Task set
**a)** List every operator that the Integer class defines in the code of the C++ forum thread's question.
**b)** Rewrite the C++ forum thread from "I don't really" up to and including "without a cast?", switching "confused" to "puzzled".

CODEWITHSUNDEEP
c++debugging
Sydney.Ka
Sydney.Ka

Reputation: 175

When a conversion operator is needed c++?

I don't really understand why I get this error when I compile the code below:

error: no match for call to '(Integer) (int)'
a = f((int) a);

I'm always confused if I need to declare the return type of operator+ and operator= as Integer& or just Integer, and when to declare a conversion operator in my class. If it's possible, what are all the implicit conversions of an object without a cast?

#include <iostream>

class Integer{
  int x;
public:
  Integer(int e): x(e) {};
  Integer(const Integer &e): x(e.x) {};
  Integer& operator=(const Integer &e) {
    x = e.x;
    return *this;
  }

  Integer& operator+(const Integer &e) {
    x = x + e.x;
    return *this;
  }

  operator int () {
    return x;
  }

  friend std::ostream& operator<<(std::ostream &os, const Integer &e) {
    return os << e.x; //corrected
  }
};

int f ( int i ){
  return i + 1;
}

int main (){
  Integer e (1);
  Integer f =2;

  Integer a = e + f ;

  a = f(a); //f the function
  std :: cout <<"a vaut : "<<a << std :: endl ;
  return 0;
}

Upvotes: 1

Views: 107

Answers (2)

Christophe
Christophe

Reputation: 73366

The compilation error comes from the naming conflict between one of the variables and a function, as already pointed out by others in the comments, and in the other answer. Just rename the function or the variable.

But this is not the only problem. Once this is corrected, you will face an endless recursion in your stream inserter, because it recursively calls itself. Just correct it into: 

friend std::ostream& operator<<(std::ostream &os, const Integer &e) {
    return os << e.x;  // not e !!!

Listed records
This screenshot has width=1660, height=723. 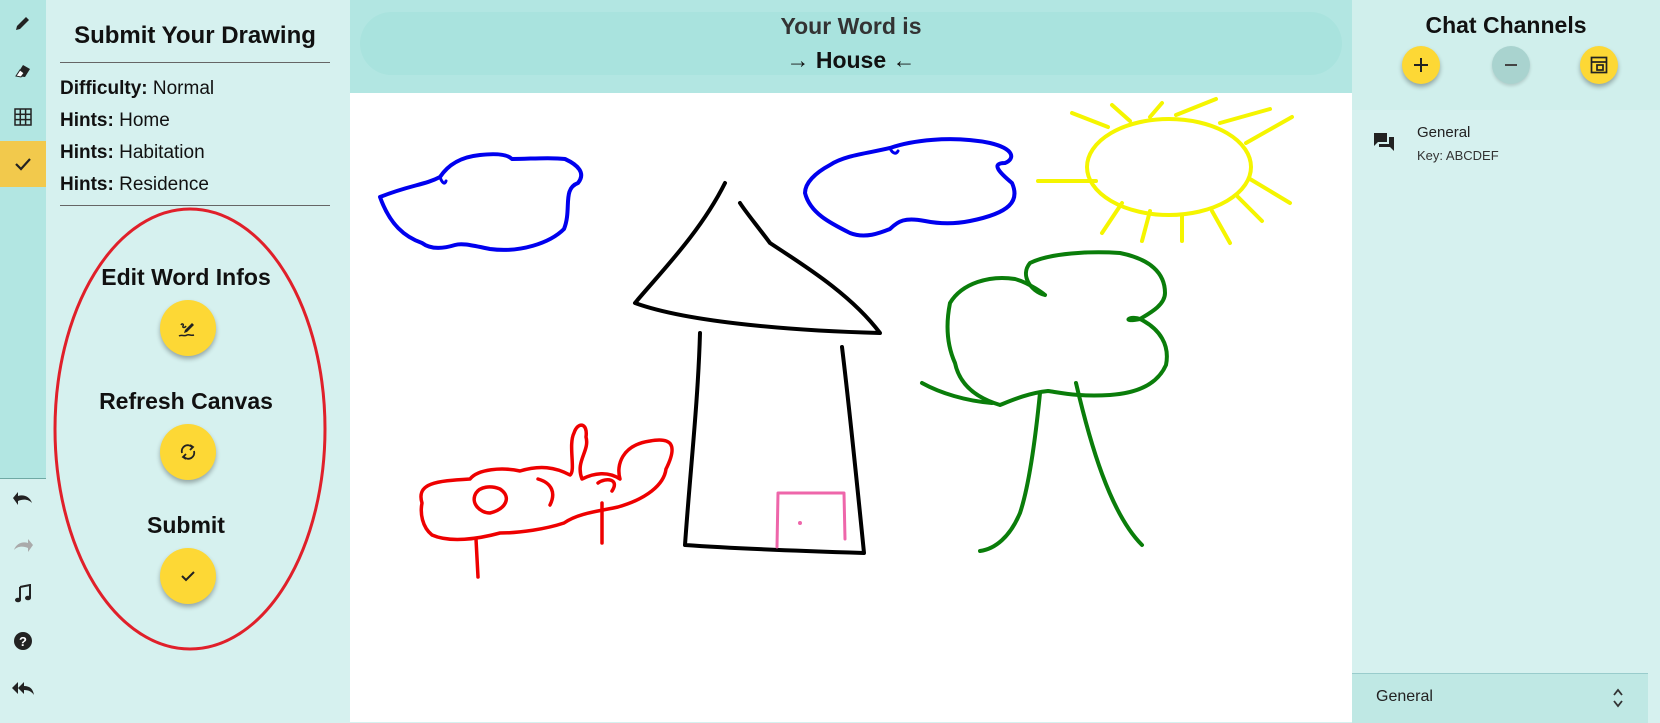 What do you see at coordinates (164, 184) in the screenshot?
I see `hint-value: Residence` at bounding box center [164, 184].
--
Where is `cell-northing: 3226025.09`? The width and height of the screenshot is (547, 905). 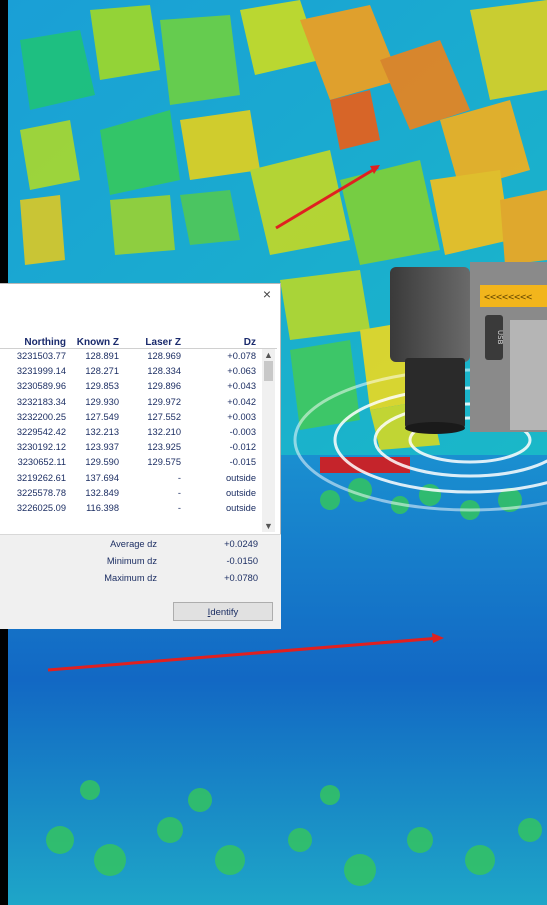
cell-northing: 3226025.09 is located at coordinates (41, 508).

Responses by task
**a)**
operator=
operator+
operator int
operator<<

**b)**
I don't really understand why I get this error when I compile the code below:

error: no match for call to '(Integer) (int)'
a = f((int) a);

I'm always puzzled if I need to declare the return type of operator+ and operator= as Integer& or just Integer, and when to declare a conversion operator in my class. If it's possible, what are all the implicit conversions of an object without a cast?